I’ve witnessed efforts to promote inclusion and tackle this sort of imbalance first hand as a volunteer for Friends of the Earth. In recent times, its leaders have been working to include its volunteers more; to bridge the gap between paid staff in head office and volunteers, giving volunteers more recognition and more sway.

The best and brightest in the private sector are also using inclusive practices to improve their customers’ experiences. In my time working for a web design agency, there were two types of clients. Some designed their websites to reflect internal structures and views, rather than what their customers actually wanted. In contrast, the best clients I encountered obsessed over the customer experience and thoroughly researched their needs and desires; they obsessively practised human-centred design.

Human-centred designers live and breathe accessibility and inclusivity. Empathy is their superpower. They co-create. They listen. Perhaps the sector could invest more in user experience (UX) design for its volunteers? Imagine if the third sector treated its volunteers as well as its beneficiaries, and gave them more power and flexibility?

In some places, this is already happening, with inclusive approaches being devised and deployed to attract and retain volunteers. For example, we’ve been helping Nesta investigate new models for volunteering in the NHS, using a variety of research and co-creation techniques. The Centre for Ageing Better is also actively promoting a number of well-researched recommendations for tackling the practical, structural, and emotional barriers people face when volunteering.

Then you have initiatives like the Losing Control network, which is a community of people committed to championing inclusive and participatory practices to unleash social change. Its members share lessons in co-creation, human-centred design, participatory governance, democratic decision-making and more, all of which have the potential to reinvigorate the volunteer experience.

Domestic violence support network Chayn is putting all of these principles to work. It uses the same lean startup philosophy and UX design methods. It’s using ‘sprints’ (short, intense periods of activity), it has flexible volunteering programmes and open, democratic structures which involves them in meaningful decision-making.

Meanwhile, Camden-based charity Likewise (nee The Holy Cross Trust) has also given a lot of thought to its volunteer experience. It has devised a model where volunteers experience lots of teamwork and learning opportunities. Participatory methods and UX design methods feature prominently throughout their work.

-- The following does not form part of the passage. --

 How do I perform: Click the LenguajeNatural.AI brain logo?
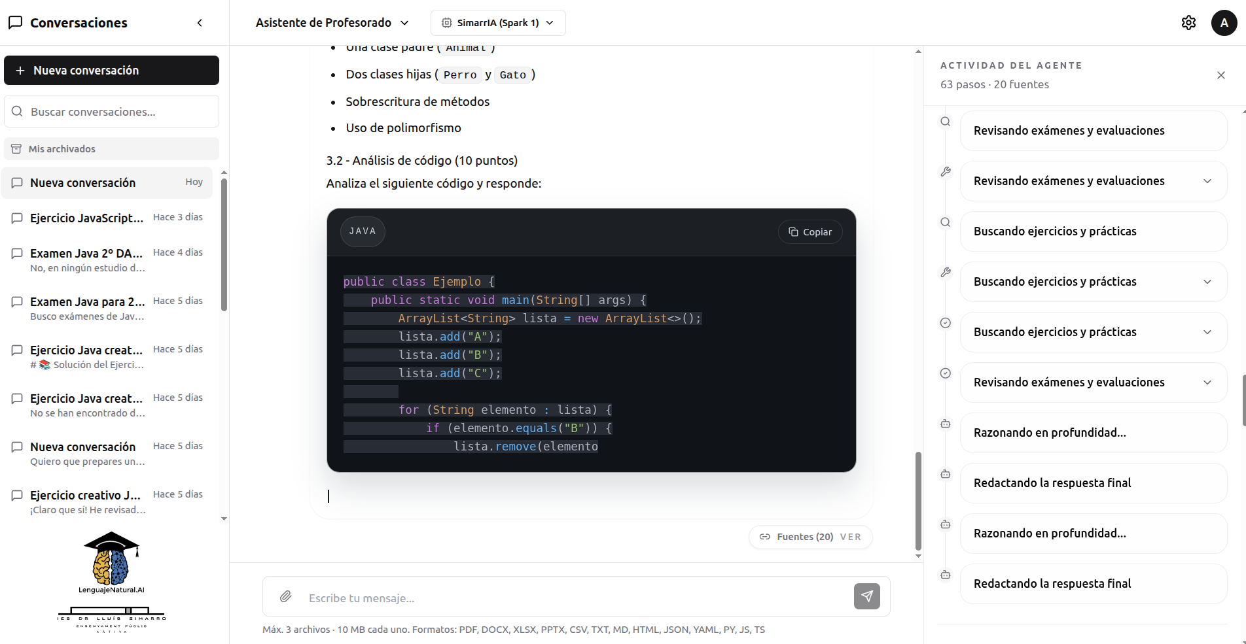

What links these efforts is the need for volunteering models which are more flexible, less transactional and more human-centred. And sure, volunteering levels aren’t the only problem the sector has to contend with. Hiring a bunch of UX designers or Losing Control won’t solve everything. But human-centricity and inclusivity shouldn’t be the hardest thing to achieve, even in lean times. Because arguably, a drive for inclusivity aligns with the sector’s unique strength: its capacity for empathy.